Quake shatters Nepal’s Shangri-la image
Even amid the misery, with entire neighbourhoods sleeping on footpaths for fear of a massive earthquake’s aftershocks, even with no running water, no electricity, and anger and frustration boiling over – even with all this, you can still find hints of the picture-postcard image of Nepal many foreigners hold in their imaginations.
There, perhaps, is Shangri-la, off in the Himalayan foothills that loom up above the tiled roofs and arched gates of the colonial-era buildings that made it through the April 25 earthquake. There’s the squeak of the rickshaw, the gentle calls of “Namaste”, the blissed-out backpacker stumbling down tree-lined boulevards.
It was almost always more mirage than truth, and never more so than after the country’s worst disaster in decades.

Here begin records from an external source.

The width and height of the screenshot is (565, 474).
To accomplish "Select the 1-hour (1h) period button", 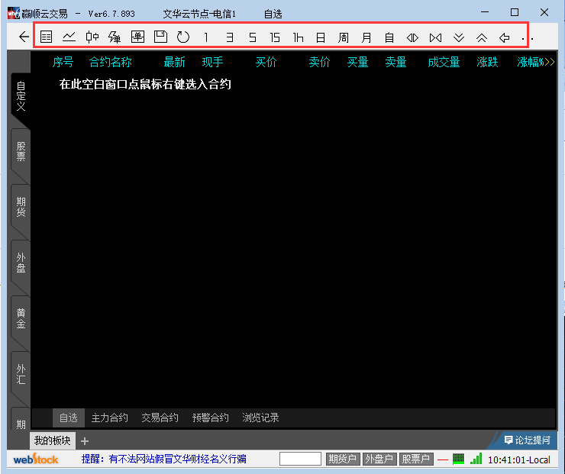I will (x=298, y=37).
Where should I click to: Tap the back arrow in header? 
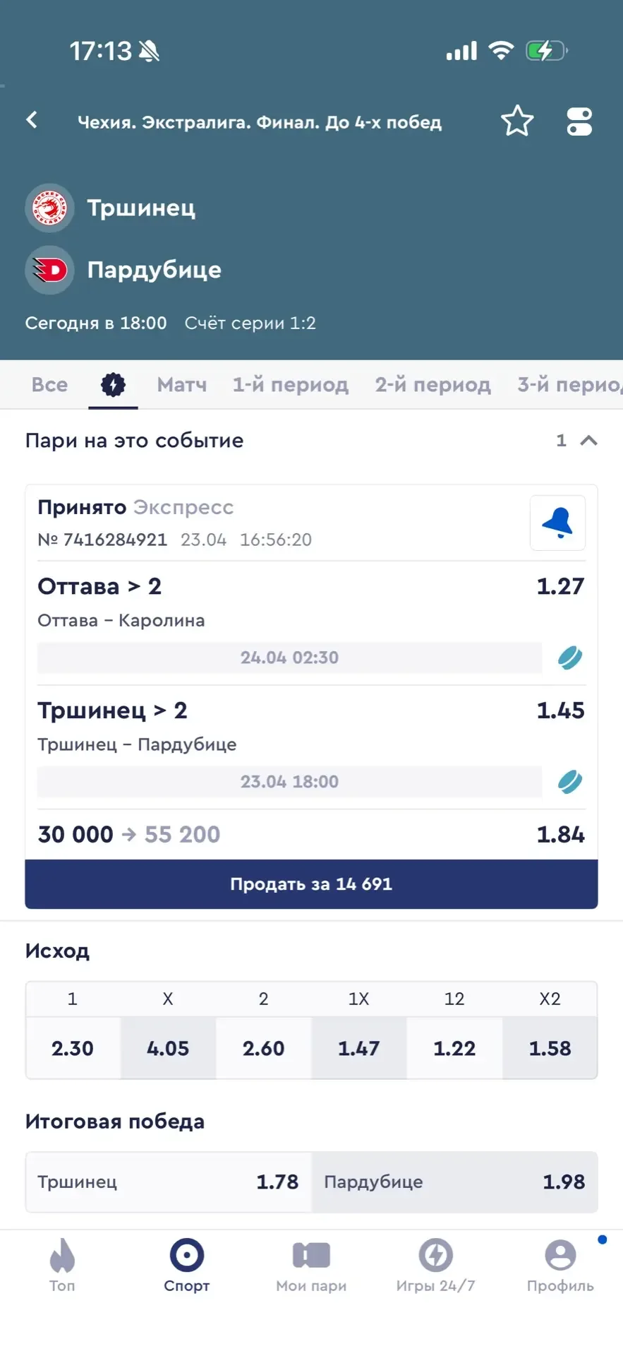tap(32, 120)
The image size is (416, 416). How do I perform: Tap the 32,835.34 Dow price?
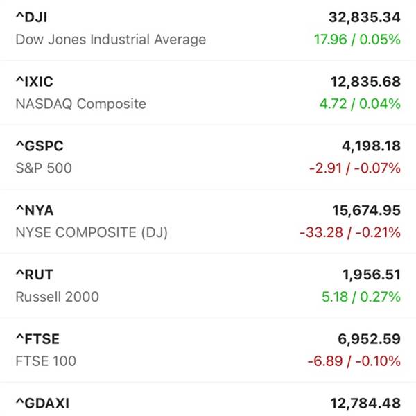pyautogui.click(x=364, y=17)
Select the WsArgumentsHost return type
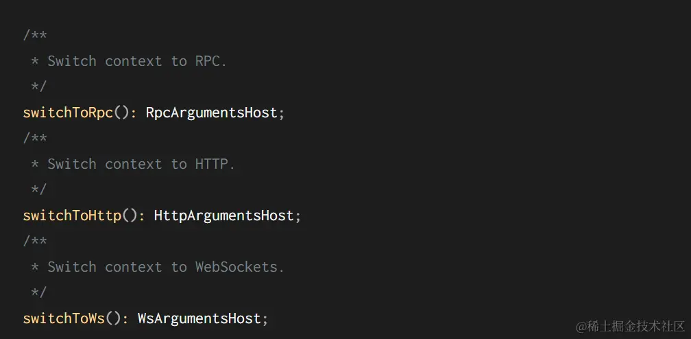Screen dimensions: 691x339 (x=199, y=318)
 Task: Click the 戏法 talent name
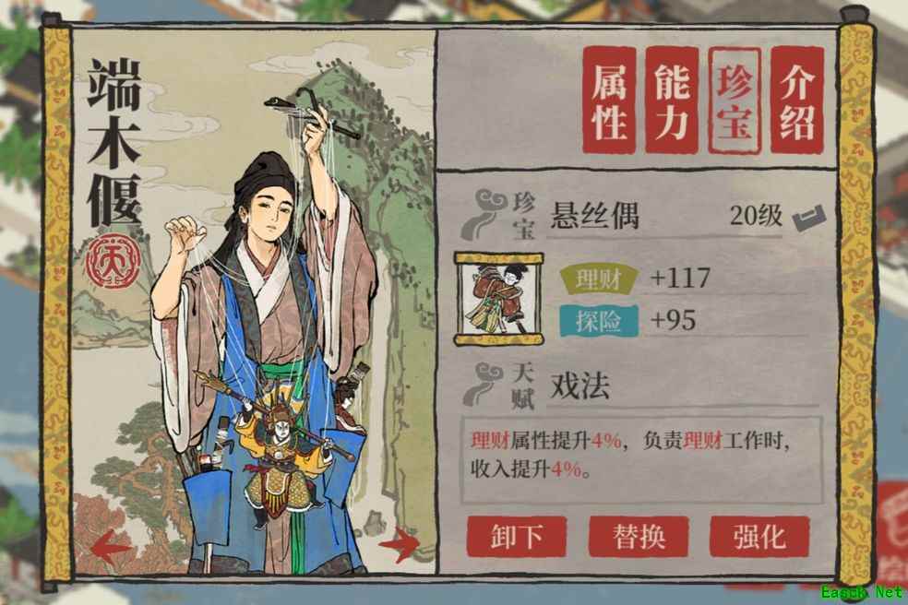[579, 386]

People here have long seen their struggles with crushing poverty, corruption and infrastructure failures, and with a political fecklessness almost Shakespearean in scale, overshadowed by the beauty of the land and its firm place in the collective popular romantic imagination.
As Nepalese now dig out from a quake that has killed 5500 and counting, there’s widespread pessimism that these ugly truths will become any clearer to an outside world smitten with an image that doesn’t match the reality. There is even less faith that a government that many feel has consistently failed its people will rise to the occasion.
“I am not confident. Not at all,” Sanjay K C, a 37-year-old businessman who has been sleeping outside in a tent since his home was destroyed, said four days after the quake. “For more than 10 years they cannot even make a bloody constitution. How will they rebuild our country? They knew a big one was coming for years. Just think if they’d done what a normal government would have done and made arrangements?”
Nepal is blessed with resilient people and some of the most stunning vistas on the planet. But even on the best days, electricity routinely dies in the heart of the capital Kathmandu, where the hum of thousands of generators is a normal soundtrack of life. There have been centuries of instability, oppression and bloodshed, and, in recent decades, a massacre of the royal family by the crown prince and a Maoist insurgency that killed thousands.
And now comes a disaster many have long seen coming.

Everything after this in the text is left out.